TASK OBJECTIVE
Please return the part of the thulium laser text from "Although the use" up to and including "cannot be ignored.", copied word for word.

PAGE EXTRACT

In the present case, although complete instrumentation (including the CUSA and bipolar forceps) was prepared in the operative room, the thulium laser was almost exclusively used for both debulking of the tumor and resection of the basal implant. The CUSA allows for optimal tumor debulking but does not coagulate tumor vessels; when performing surgery with the CUSA, it is necessary to stop frequently and use bipolar forceps. The thulium laser is capable of vaporizing and coagulating at the same time, keeping the surgical field clear of blood. As other authors have noted, the thulium laser works at a wavelength of 2013 nm, which is close to the absorption peak of water. ^7,22 The depth of tissue penetration is 0.8 mm, halfway between a Nd:YAG laser (20 mm), which can produce deep lesions in tissue free of hemoglobin, and a CO₂ laser (0.05 mm), which only superficially penetrates tissue. This feature of the thulium laser permits safe surgical resection. Moreover, unlike other prototypes, the thulium laser is conveyed through a flexible optical fiber, which minimizes the dispersion of the laser beam. Settings of the laser can be changed during surgery and adapted for specific maneuvers (e.g., debulking near important vascular/nervous structures); the laser can be adjusted from 1 to 15 W.

In our case, we performed coagulation and vaporization of the visible surface of the tumor and the immediately surrounding tentorial tissue. During this procedure, a small fenestration was generated on the tentorium and the underlying cerebellar tissue was seen. In the majority of patients, the human tentorium consists of two layers that contain a venous plexus that bleeds easily and must be cauterized during surgical procedures requiring its opening. This step can increase the duration of surgery due to intraoperative bleeding. ²³ In the present case, resection of the tentorial basal implant was performed with a RevoLix laser, which allows simultaneous cutting and coagulation of the tentorial surface, minimizing intraoperative bleeding and shortening the time of resection, a procedure that is longer and more demanding with traditional methods. The gross total resection of the mass with complete coagulation of the margins was achieved in about 30 min. No surgical damage to the underlying cerebellar parenchyma was noted. Regarding laser settings, the energy administered was 3160 J during debulking and 1433 J during cauterization of the meningioma implant. The meningioma and tentorium tissues were cauterized and cut with the 2-μm thulium laser in continuous mode at 8 W (Fig. 1C); cauterization of the implant near the transverse sinus was performed with the laser in continuous mode at 6 W (Fig. 1D). Using these settings, no injuries to the cerebellum or the transverse sinus were noted. A 0.73-mm diameter flexible fiber, inserted into a curved hand piece (Surgilas®) that is useful for maneuvers under microscopic magnification, permitted performance of all procedures without any hindrance to the surgeon.

Although the use of the laser in the present case displayed many advantages, some details must be provided. First, by using the settings described, bleeding from submillimeter vessels can be perfectly controlled, but it is intuitive that bleeding from medium or greater vessels (>1 mm in diameter) cannot be controlled without other instrumentation. Moreover, radiological and anatomical features of the present case made the resection possible using the laser technique alone. Although debulking, shrinking, and coagulation of the basal implant of larger tumors can also be eased by the use of laser techniques, the importance of the CUSA, bipolar forceps, and microdissection techniques cannot be ignored.

Conclusion

Two-micron thulium lasers can be used in neurosurgery for surgical removal of benign intracranial tumors under microscopic magnification. These lasers are a useful tool in addition to, but not as a substitute for, traditional neurosurgical instruments. However, additional studies must be carried out to define fully the role of thulium lasers during neurosurgical procedures.

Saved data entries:
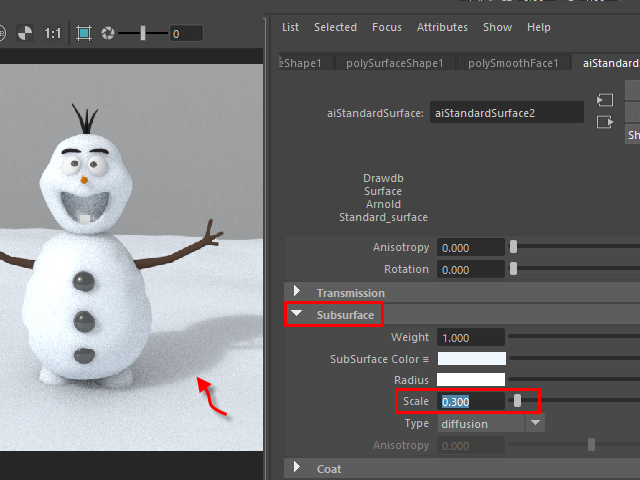Click the subsurface Weight value field
The image size is (640, 480).
coord(470,338)
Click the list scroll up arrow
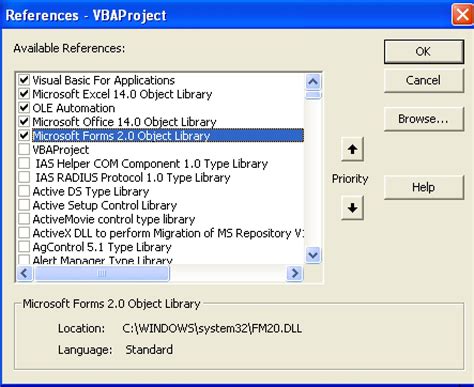The width and height of the screenshot is (474, 387). pos(313,81)
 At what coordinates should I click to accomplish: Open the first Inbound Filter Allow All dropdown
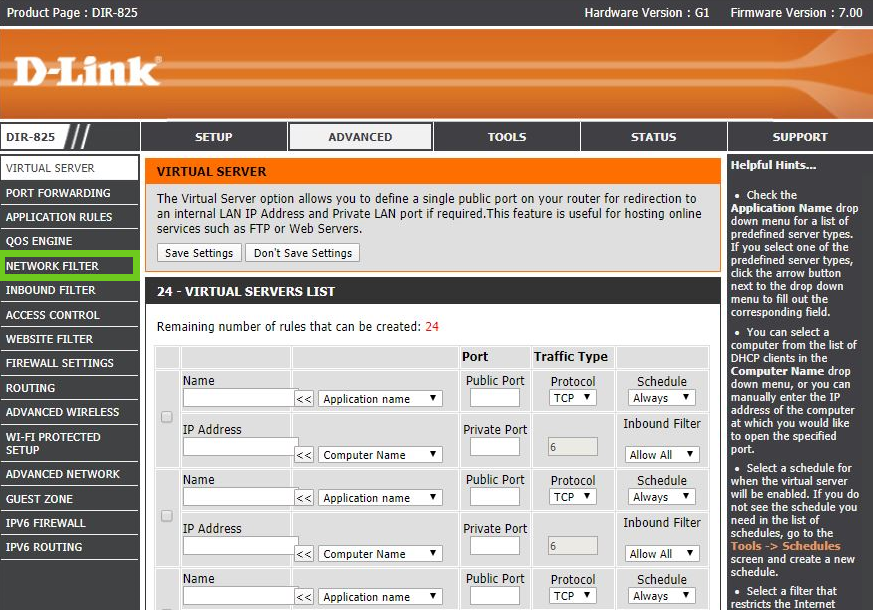pyautogui.click(x=662, y=455)
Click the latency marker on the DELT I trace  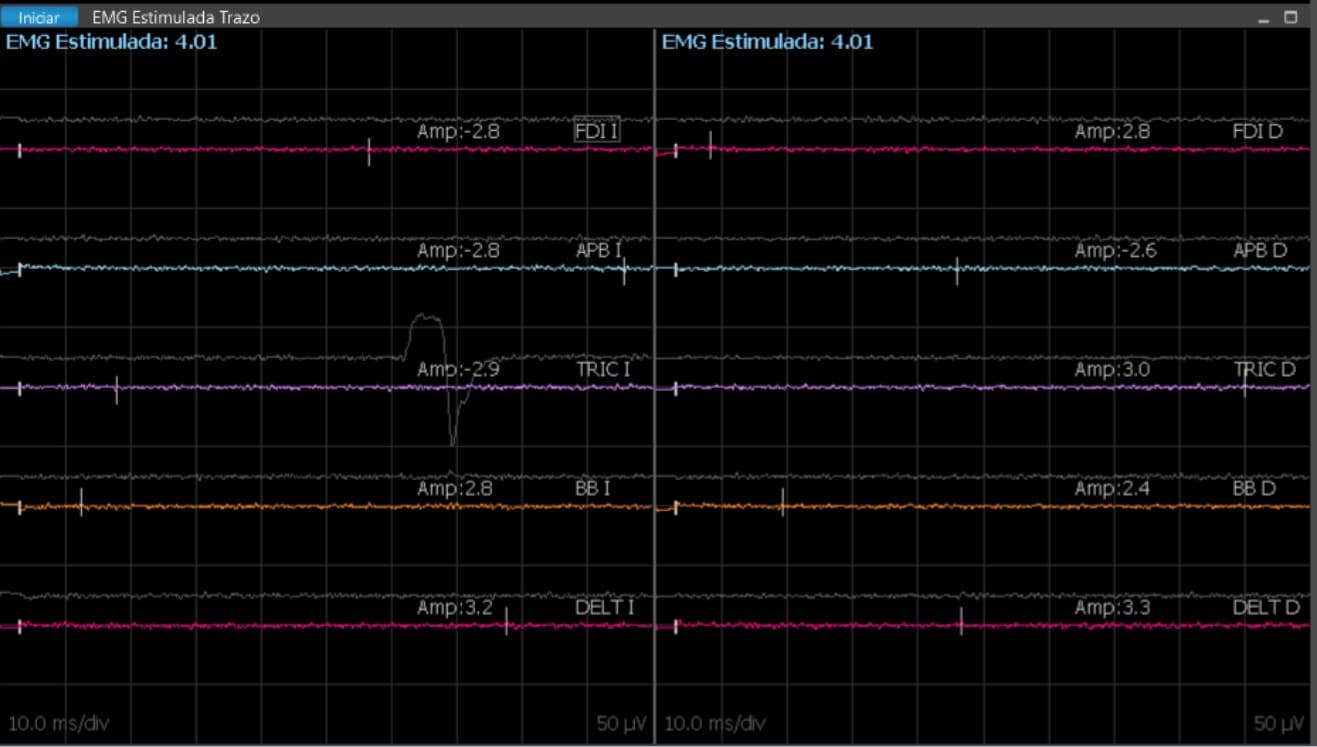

YOUR SOLUTION
Although the use of the laser in the present case displayed many advantages, some details must be provided. First, by using the settings described, bleeding from submillimeter vessels can be perfectly controlled, but it is intuitive that bleeding from medium or greater vessels (>1 mm in diameter) cannot be controlled without other instrumentation. Moreover, radiological and anatomical features of the present case made the resection possible using the laser technique alone. Although debulking, shrinking, and coagulation of the basal implant of larger tumors can also be eased by the use of laser techniques, the importance of the CUSA, bipolar forceps, and microdissection techniques cannot be ignored.